▶ 出典本文:

こうやって業績を見ていくと空売りしたくなる理由も分かります。

 

5.まとめ

営業利益の変化は以下の数式で表現できるようです。

営業利益の変化 = 売上の変化 × 営業レバレッジ

営業レバレッジが大きくなると営業利益の変化も大きくなりますので、まだ赤字企業である同社場合は特に気になるところです。

 

決算が読めるようになるマガジンでは、(有料会員しか読めない所で)営業レバレッジが下がってきているのも褒めていたのですが、今年は上昇傾向のようです。

 

スイッチングコストが高いので一度顧客を掴んだら、一定の売上+成功報酬(その顧客の売上が伸びたら取扱手数料も増える)でビジネスモデルとしては優秀だと思います。また売上の成長率は昨年よりも下がったとはいえ+70%台をキープしています。取扱高もQ3では前年同期比+69%でした。よって、SeekingALPHAのサイトに載っているレポートやそのコメントを見るとこの空売りは間違いだという意見が多いです。

▶ 表示された項目:
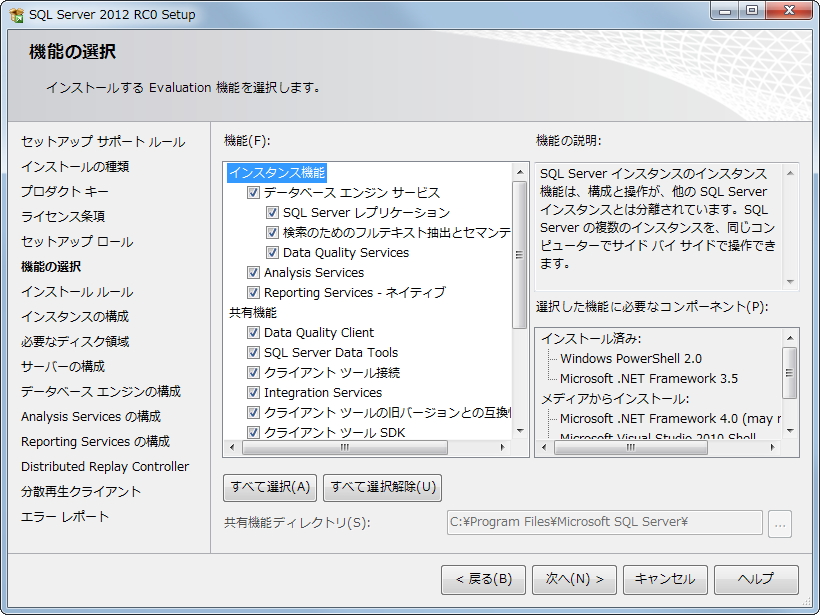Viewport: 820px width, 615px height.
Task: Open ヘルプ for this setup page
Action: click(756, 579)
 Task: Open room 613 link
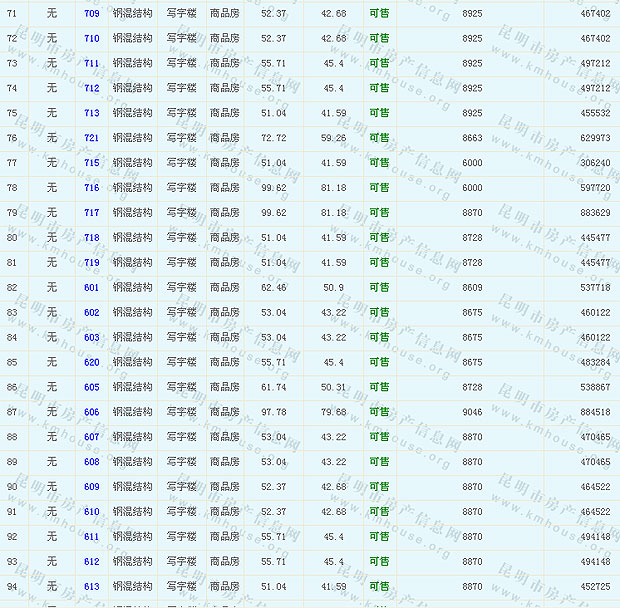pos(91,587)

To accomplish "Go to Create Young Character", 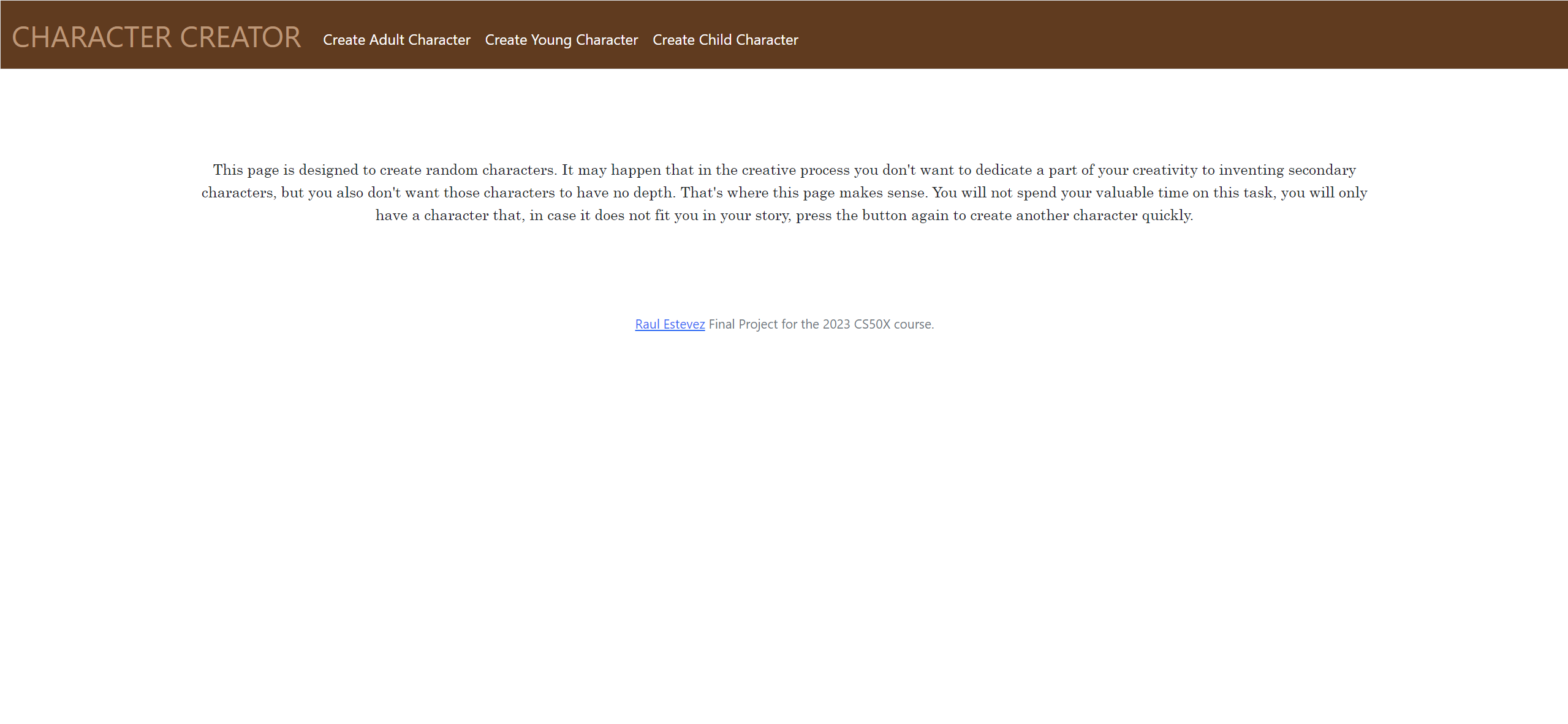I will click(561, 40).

▶ 取り組む課題:
1) 本文について、次の問いに答えなさい。
(a) 営業利益の変化を表す数式で、売上の変化に掛け合わされるものは何か。
(b) Q3の取扱高は前年同期比でどれだけ増えたか。
(c) 売上の成長率は昨年より下がったものの、何%台を保っているか。
2) 本文のうち、「営業利益の変化 = 売上の変化」を含む語句で始まり「いたのですが、今年は上昇傾向のようです。」で終わる部分を、「営業レバレッジ」を「オペレーティング・レバレッジ」に改めて書き直しなさい。
解答には本文の記述だけを用いること。

▶ 解答:
1)
(a) 営業レバレッジ
(b) +69%
(c) +70%台

2)
営業利益の変化 = 売上の変化 × オペレーティング・レバレッジ

オペレーティング・レバレッジが大きくなると営業利益の変化も大きくなりますので、まだ赤字企業である同社場合は特に気になるところです。

 

決算が読めるようになるマガジンでは、(有料会員しか読めない所で)オペレーティング・レバレッジが下がってきているのも褒めていたのですが、今年は上昇傾向のようです。